> **EXERCISE BRIEF**
In the stretch from the start of the records through the line containing "click(1242, 70)", replace "trash icon" with "bin icon" and rewrite those lines with nothing else altered.

> **RECORDS TO USE**
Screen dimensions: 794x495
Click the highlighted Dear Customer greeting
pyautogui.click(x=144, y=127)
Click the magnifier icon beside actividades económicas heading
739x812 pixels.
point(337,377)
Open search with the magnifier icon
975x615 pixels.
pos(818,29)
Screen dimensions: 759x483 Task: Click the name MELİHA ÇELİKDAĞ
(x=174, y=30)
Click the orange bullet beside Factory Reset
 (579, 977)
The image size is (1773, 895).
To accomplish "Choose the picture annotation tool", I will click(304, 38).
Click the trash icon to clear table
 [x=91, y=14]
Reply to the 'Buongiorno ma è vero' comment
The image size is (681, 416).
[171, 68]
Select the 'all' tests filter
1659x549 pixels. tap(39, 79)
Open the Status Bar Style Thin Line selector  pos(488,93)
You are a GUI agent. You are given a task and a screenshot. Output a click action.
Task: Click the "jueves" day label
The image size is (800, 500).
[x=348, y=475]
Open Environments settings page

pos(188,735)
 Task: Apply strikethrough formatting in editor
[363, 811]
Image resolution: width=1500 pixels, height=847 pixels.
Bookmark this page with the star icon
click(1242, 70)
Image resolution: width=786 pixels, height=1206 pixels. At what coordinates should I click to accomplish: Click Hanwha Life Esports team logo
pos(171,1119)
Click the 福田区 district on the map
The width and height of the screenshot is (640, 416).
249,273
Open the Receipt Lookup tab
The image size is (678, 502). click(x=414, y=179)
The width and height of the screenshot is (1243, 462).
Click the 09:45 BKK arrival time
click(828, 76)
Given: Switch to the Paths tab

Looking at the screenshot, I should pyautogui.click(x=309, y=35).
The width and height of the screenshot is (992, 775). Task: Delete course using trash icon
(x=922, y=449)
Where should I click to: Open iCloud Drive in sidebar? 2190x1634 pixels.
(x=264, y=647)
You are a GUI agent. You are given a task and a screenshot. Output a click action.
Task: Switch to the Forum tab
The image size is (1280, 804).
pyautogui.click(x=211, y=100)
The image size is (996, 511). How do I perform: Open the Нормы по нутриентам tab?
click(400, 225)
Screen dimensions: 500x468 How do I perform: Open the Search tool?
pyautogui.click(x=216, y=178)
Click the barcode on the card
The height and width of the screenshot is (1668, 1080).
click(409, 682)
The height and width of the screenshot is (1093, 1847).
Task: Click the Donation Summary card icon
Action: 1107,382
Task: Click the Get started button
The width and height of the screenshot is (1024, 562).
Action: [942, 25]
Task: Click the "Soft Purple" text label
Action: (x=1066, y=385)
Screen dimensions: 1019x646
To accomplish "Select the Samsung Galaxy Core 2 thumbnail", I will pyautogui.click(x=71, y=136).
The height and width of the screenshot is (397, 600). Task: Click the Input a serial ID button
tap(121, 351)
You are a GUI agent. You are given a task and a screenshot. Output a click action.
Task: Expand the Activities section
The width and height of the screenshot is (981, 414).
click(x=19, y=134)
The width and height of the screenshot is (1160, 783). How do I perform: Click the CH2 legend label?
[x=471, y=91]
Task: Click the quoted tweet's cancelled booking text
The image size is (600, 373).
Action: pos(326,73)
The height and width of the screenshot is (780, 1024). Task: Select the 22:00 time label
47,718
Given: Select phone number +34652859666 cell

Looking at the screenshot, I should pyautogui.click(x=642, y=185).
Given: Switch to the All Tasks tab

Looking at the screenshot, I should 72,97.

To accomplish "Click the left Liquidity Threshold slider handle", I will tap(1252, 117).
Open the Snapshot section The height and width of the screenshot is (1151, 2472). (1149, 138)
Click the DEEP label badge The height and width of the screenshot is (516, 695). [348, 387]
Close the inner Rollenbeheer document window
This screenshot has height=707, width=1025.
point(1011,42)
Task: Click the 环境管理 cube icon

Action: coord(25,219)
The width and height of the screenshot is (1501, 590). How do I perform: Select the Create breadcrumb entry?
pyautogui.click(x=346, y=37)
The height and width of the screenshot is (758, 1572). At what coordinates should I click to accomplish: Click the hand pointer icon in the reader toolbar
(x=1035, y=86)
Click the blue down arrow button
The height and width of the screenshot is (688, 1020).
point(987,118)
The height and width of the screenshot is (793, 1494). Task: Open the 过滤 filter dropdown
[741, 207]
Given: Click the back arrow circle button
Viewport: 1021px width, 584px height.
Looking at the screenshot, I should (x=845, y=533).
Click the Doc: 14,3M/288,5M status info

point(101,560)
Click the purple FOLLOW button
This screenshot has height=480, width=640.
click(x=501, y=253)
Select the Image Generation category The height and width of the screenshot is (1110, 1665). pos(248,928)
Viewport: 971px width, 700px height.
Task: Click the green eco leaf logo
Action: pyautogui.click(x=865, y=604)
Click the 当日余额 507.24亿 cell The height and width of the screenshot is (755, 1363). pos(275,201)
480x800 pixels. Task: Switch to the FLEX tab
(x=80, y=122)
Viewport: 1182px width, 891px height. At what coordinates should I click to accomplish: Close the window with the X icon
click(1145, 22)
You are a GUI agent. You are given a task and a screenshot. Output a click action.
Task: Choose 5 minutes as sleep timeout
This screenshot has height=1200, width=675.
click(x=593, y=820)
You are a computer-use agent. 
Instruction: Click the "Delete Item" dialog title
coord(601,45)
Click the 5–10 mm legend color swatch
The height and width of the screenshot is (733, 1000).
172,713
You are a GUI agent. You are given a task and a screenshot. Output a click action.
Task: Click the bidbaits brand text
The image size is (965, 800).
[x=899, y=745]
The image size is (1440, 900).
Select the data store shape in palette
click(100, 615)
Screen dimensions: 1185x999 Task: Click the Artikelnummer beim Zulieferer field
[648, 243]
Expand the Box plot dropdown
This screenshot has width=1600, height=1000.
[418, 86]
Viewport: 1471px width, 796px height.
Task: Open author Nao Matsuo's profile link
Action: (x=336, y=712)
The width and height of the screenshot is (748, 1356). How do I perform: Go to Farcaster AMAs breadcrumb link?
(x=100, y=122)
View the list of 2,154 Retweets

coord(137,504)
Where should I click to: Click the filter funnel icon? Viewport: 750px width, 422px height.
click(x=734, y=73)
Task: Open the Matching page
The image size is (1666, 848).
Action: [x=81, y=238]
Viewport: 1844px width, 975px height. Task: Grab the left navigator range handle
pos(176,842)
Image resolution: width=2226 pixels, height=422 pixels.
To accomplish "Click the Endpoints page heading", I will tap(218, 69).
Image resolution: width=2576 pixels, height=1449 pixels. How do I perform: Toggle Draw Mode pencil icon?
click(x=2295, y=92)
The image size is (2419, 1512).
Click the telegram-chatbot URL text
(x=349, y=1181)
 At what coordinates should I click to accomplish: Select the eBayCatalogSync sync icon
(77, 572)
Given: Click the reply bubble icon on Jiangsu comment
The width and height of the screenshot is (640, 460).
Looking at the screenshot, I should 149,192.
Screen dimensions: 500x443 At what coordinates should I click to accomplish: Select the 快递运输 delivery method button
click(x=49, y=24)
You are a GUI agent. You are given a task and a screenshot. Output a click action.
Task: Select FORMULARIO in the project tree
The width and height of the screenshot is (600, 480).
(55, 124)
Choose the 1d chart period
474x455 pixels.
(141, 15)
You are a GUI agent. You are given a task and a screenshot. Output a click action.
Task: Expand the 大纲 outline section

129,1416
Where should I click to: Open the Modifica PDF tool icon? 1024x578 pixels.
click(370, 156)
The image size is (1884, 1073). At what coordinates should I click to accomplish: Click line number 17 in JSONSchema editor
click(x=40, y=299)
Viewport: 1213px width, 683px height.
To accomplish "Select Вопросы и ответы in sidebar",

> **RESULT OF THE EXERCISE**
Screen dimensions: 794x495
Click the highlighted Dear Customer greeting
pyautogui.click(x=144, y=127)
Click the magnifier icon beside actividades económicas heading
739x812 pixels.
point(337,377)
Open search with the magnifier icon
975x615 pixels.
pos(818,29)
Screen dimensions: 759x483 Task: Click the name MELİHA ÇELİKDAĞ
(x=174, y=30)
Click the orange bullet beside Factory Reset
 (579, 977)
The image size is (1773, 895).
To accomplish "Choose the picture annotation tool", I will click(304, 38).
Click the bin icon to clear table
 [x=91, y=14]
Reply to the 'Buongiorno ma è vero' comment
The image size is (681, 416).
[171, 68]
Select the 'all' tests filter
1659x549 pixels. tap(39, 79)
Open the Status Bar Style Thin Line selector  pos(488,93)
You are a GUI agent. You are given a task and a screenshot. Output a click action.
Task: Click the "jueves" day label
The image size is (800, 500).
[x=348, y=475]
Open Environments settings page

pos(188,735)
 Task: Apply strikethrough formatting in editor
[363, 811]
Image resolution: width=1500 pixels, height=847 pixels.
Bookmark this page with the star icon
click(1242, 70)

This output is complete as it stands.